%%
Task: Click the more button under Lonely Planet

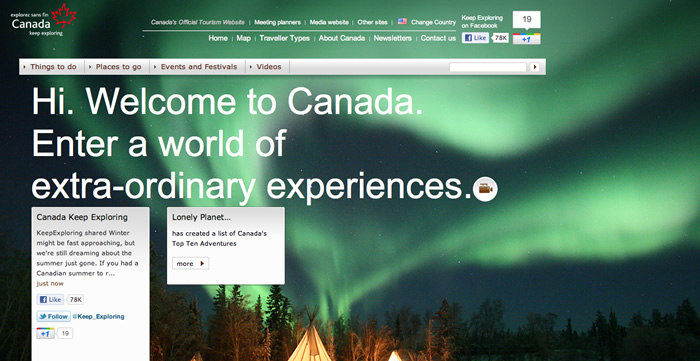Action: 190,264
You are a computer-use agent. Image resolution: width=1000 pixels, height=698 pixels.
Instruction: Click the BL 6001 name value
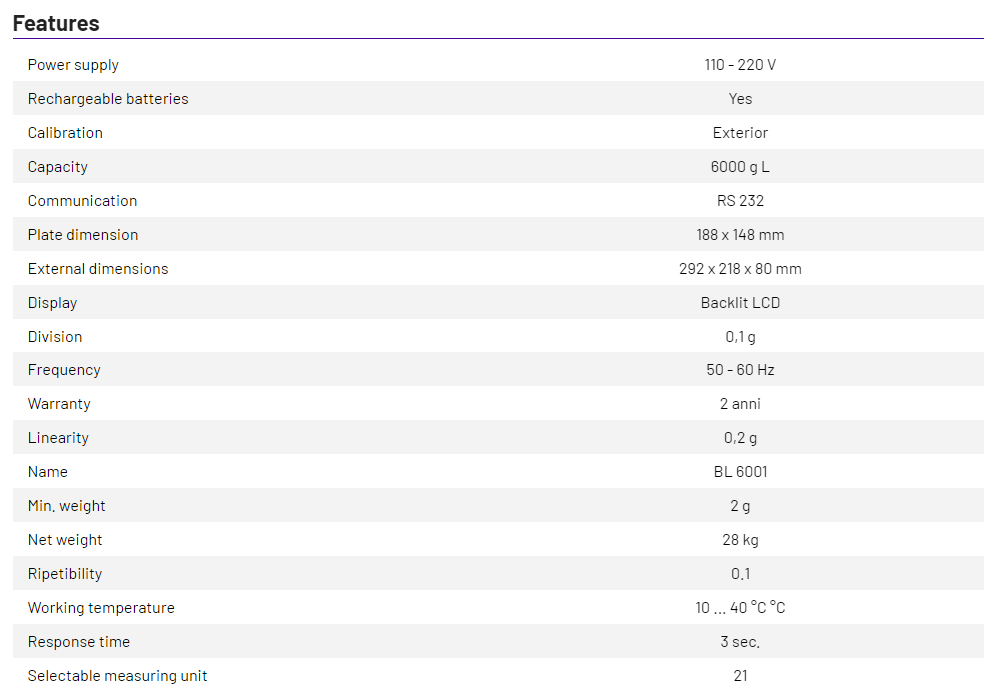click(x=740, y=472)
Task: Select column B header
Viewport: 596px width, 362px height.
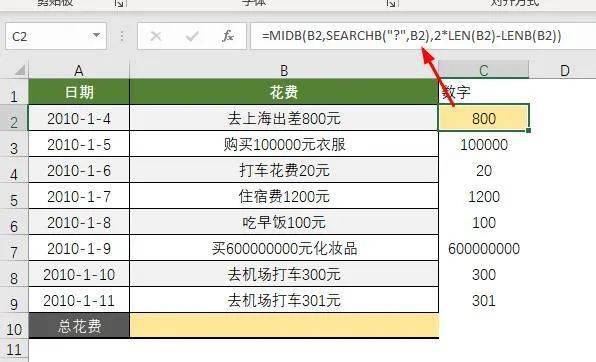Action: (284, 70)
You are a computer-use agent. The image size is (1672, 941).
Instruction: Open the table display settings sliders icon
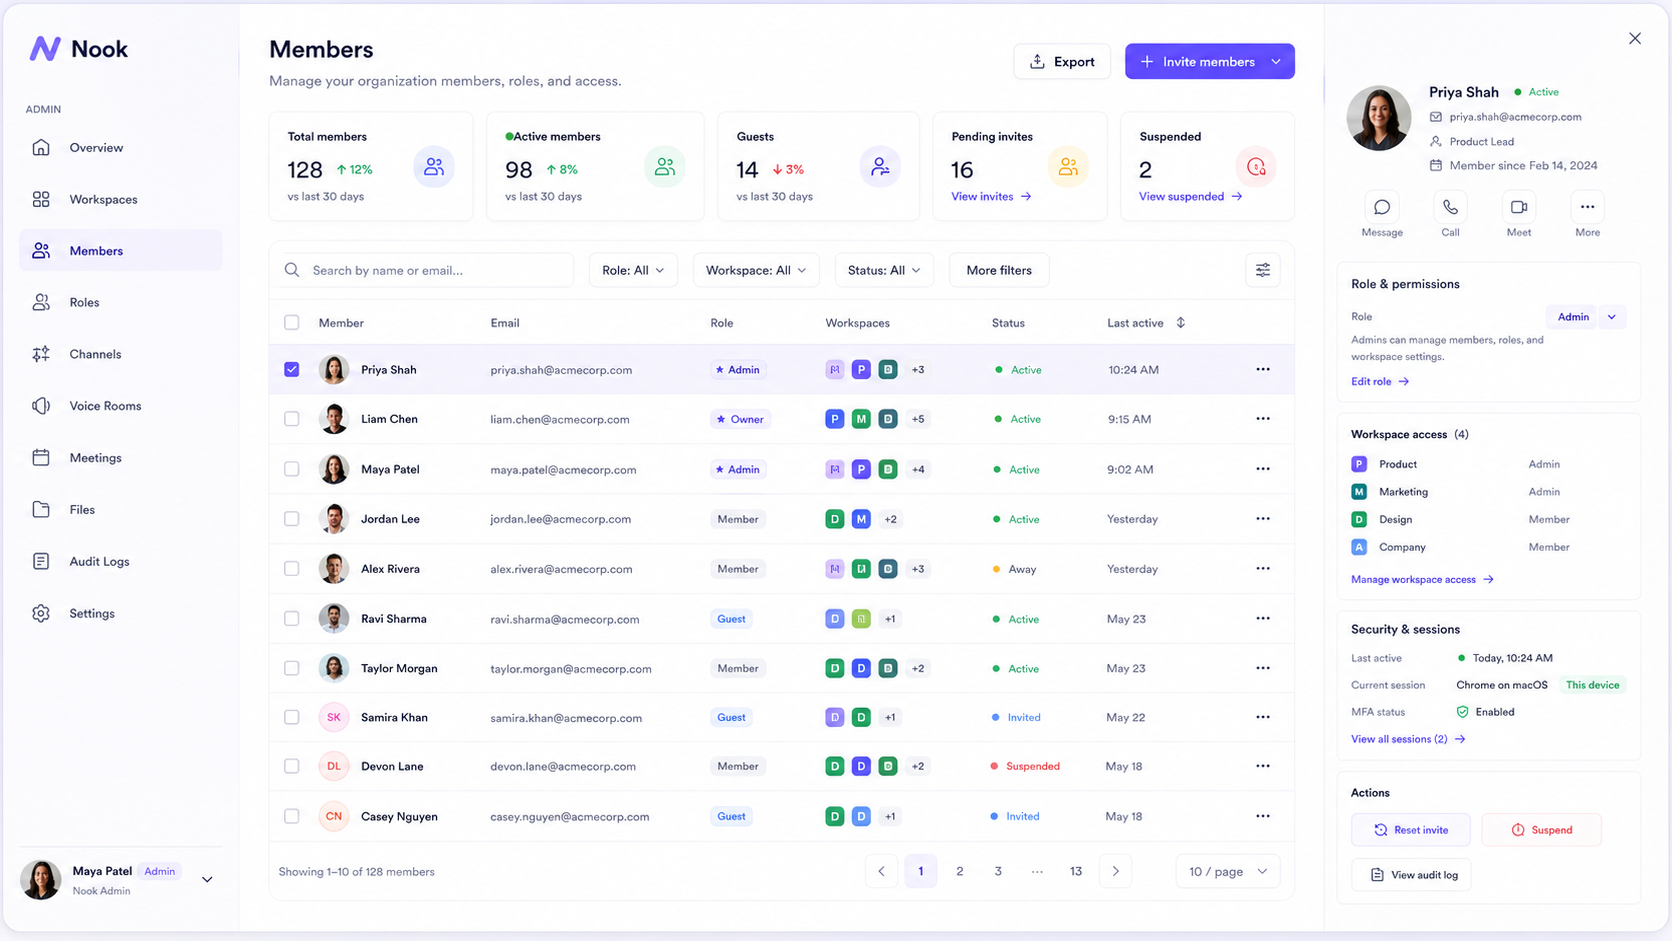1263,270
%%
Brief
Please copy the lines above, starting at the one that holds "Viewport: 596px width, 362px height." and stopping after the last line, exactly as they appear and minus the pictures.

Response
Viewport: 596px width, 362px height.
Action: (284, 70)
You are a computer-use agent. The image size is (1672, 941).
Instruction: Open the table display settings sliders icon
1263,270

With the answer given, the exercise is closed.